Prabhakar is not wide of the mark when he blames “mainstream” political parties for giving respectability to the BJP. Today the BJP is led by the semi-literate. There was a time when the Jan Sangh was led by able persons like SP Mukherjee and Balraj Madhok. The atmosphere was also conducive as many Hindus were angry over the Partition.
Yet, it failed to click with the masses as secularism, as represented by Gandhi and Nehru, had greater appeal. Over the years, mainstream and regional parties gave respectability to the Sangh Parivar, assiduously working behind the scenes. They forgot what Shakespeare had said, “he who supps with the Devil should have a long spoon’.
Its literal meaning is that if you get involved with the Devil you should have the means of keeping your distance. Metaphorically, eating with the Devil is dangerous and you should do it with a long spoon so that you don’t get too close.
Today nobody speaks about the NDA of which the BJP was a constituent.
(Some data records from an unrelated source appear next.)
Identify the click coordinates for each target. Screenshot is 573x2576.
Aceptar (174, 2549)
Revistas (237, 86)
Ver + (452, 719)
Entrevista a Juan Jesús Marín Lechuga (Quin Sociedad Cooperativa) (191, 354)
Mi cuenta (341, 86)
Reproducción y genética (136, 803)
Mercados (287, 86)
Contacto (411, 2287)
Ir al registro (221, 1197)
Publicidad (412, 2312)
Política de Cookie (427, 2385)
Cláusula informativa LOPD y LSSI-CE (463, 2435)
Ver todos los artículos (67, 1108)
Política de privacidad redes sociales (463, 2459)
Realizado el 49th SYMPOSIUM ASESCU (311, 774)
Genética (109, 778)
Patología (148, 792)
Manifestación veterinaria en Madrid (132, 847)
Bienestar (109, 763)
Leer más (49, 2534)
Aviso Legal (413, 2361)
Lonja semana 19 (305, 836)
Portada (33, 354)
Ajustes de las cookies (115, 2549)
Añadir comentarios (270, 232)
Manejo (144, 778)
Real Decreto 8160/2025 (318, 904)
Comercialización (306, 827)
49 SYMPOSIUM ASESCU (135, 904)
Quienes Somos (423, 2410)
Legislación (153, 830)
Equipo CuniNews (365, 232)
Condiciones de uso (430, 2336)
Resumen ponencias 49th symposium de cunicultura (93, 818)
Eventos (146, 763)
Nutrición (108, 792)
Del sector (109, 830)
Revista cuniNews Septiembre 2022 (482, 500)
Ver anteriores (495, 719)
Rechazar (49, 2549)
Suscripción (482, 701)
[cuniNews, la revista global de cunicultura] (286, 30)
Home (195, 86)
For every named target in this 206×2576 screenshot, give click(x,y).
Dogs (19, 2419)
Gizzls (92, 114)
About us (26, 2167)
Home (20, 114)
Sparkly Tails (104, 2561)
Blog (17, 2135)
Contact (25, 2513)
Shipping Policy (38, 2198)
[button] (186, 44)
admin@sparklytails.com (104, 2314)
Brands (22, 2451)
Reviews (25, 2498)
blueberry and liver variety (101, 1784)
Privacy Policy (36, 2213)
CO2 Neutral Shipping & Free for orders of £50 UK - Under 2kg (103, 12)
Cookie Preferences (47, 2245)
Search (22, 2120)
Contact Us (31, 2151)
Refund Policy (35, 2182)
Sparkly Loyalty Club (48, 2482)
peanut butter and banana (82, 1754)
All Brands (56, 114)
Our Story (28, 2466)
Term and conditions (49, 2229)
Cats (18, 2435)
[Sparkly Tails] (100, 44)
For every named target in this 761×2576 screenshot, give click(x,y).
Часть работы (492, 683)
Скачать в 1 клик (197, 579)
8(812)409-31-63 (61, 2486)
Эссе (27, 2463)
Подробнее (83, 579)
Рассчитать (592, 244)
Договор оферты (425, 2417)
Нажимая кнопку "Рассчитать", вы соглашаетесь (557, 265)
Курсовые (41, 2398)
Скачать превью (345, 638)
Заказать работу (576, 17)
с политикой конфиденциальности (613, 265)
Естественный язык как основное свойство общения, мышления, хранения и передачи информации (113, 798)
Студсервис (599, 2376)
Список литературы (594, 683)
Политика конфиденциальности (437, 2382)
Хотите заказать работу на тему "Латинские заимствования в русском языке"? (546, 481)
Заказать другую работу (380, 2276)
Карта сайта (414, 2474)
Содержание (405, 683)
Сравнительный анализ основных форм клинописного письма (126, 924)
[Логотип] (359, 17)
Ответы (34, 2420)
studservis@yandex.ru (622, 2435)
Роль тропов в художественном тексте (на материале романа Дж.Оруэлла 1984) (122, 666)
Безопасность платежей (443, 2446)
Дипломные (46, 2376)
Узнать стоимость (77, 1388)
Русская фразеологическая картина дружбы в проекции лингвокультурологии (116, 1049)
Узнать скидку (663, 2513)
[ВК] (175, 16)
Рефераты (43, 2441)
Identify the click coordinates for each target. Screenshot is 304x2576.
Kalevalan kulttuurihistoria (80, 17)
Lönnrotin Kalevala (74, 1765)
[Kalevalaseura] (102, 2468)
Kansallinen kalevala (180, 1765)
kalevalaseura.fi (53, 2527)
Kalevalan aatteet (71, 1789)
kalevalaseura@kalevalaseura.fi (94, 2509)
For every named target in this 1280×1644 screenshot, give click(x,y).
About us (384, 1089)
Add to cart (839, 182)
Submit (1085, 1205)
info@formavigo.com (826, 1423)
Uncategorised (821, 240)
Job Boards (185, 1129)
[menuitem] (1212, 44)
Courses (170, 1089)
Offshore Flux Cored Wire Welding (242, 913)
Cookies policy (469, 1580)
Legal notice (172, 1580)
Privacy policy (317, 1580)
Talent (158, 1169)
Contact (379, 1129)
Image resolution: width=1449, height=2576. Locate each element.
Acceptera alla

It is now only “Modi Modi”. Such parties have been used like how curry leaves are used in south Indian cuisine. One should not forget that Stan Swamy was detained and “killed” in custody under the UAPA, which was drafted originally by the Congress and tightened later by the BJP.
It is the BJP’s hate agenda that wins. With just 37 percent votes, it has a huge majority in Parliament. It can be defeated if the people vote like in Karnataka.
At present the situation is like what Nina Poblezova, a Muscovite, said about Stalin: “He stands on the balcony and he lies. Everyone claps, but everyone knows he lies, and he knows we know. But he continues spewing lies, and he’s happy that everyone is applauding him”.